##### Dataset

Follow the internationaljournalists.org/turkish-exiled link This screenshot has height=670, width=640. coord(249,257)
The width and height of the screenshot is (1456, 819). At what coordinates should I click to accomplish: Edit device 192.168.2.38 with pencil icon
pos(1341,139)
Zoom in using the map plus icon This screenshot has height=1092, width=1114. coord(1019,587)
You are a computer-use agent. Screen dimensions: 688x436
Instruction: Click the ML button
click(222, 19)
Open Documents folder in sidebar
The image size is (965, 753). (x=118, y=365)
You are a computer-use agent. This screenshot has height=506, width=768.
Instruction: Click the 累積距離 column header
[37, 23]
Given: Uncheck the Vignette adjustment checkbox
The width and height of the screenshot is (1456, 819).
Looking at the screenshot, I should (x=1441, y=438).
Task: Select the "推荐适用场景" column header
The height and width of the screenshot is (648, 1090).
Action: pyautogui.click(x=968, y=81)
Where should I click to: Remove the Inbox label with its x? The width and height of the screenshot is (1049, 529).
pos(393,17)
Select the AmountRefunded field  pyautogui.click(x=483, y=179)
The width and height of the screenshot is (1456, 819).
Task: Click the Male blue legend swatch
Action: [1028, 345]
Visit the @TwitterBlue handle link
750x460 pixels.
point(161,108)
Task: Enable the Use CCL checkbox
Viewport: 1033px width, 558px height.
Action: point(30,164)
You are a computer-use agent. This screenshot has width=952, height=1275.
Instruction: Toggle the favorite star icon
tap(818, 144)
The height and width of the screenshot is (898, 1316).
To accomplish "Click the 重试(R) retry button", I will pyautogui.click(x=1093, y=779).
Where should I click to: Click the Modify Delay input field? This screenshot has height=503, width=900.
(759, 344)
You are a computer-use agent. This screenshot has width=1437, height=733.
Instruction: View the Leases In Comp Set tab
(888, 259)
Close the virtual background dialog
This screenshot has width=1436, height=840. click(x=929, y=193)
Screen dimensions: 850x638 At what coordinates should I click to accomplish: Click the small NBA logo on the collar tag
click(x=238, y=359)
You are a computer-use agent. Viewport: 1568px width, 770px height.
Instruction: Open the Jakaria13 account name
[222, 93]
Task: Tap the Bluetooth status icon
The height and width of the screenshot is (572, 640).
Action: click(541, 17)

##########

- _The request_: Please turn all the records above into a numbered list, leaving out any blank lines.

- _Reply_:
1. Follow the internationaljournalists.org/turkish-exiled link This screenshot has height=670, width=640. coord(249,257)
2. The width and height of the screenshot is (1456, 819). At what coordinates should I click to accomplish: Edit device 192.168.2.38 with pencil icon
3. pos(1341,139)
4. Zoom in using the map plus icon This screenshot has height=1092, width=1114. coord(1019,587)
5. You are a computer-use agent. Screen dimensions: 688x436
6. Instruction: Click the ML button
7. click(222, 19)
8. Open Documents folder in sidebar
9. The image size is (965, 753). (x=118, y=365)
10. You are a computer-use agent. This screenshot has height=506, width=768.
11. Instruction: Click the 累積距離 column header
12. [37, 23]
13. Given: Uncheck the Vignette adjustment checkbox
14. The width and height of the screenshot is (1456, 819).
15. Looking at the screenshot, I should (x=1441, y=438).
16. Task: Select the "推荐适用场景" column header
17. The height and width of the screenshot is (648, 1090).
18. Action: pyautogui.click(x=968, y=81)
19. Where should I click to: Remove the Inbox label with its x? The width and height of the screenshot is (1049, 529).
20. pos(393,17)
21. Select the AmountRefunded field  pyautogui.click(x=483, y=179)
22. The width and height of the screenshot is (1456, 819).
23. Task: Click the Male blue legend swatch
24. Action: [1028, 345]
25. Visit the @TwitterBlue handle link
26. 750x460 pixels.
27. point(161,108)
28. Task: Enable the Use CCL checkbox
29. Viewport: 1033px width, 558px height.
30. Action: point(30,164)
31. You are a computer-use agent. This screenshot has width=952, height=1275.
32. Instruction: Toggle the favorite star icon
33. tap(818, 144)
34. The height and width of the screenshot is (898, 1316).
35. To accomplish "Click the 重试(R) retry button", I will pyautogui.click(x=1093, y=779).
36. Where should I click to: Click the Modify Delay input field? This screenshot has height=503, width=900.
37. (759, 344)
38. You are a computer-use agent. This screenshot has width=1437, height=733.
39. Instruction: View the Leases In Comp Set tab
40. (888, 259)
41. Close the virtual background dialog
42. This screenshot has width=1436, height=840. click(x=929, y=193)
43. Screen dimensions: 850x638 At what coordinates should I click to accomplish: Click the small NBA logo on the collar tag
44. click(x=238, y=359)
45. You are a computer-use agent. Viewport: 1568px width, 770px height.
46. Instruction: Open the Jakaria13 account name
47. [222, 93]
48. Task: Tap the Bluetooth status icon
49. The height and width of the screenshot is (572, 640).
50. Action: click(541, 17)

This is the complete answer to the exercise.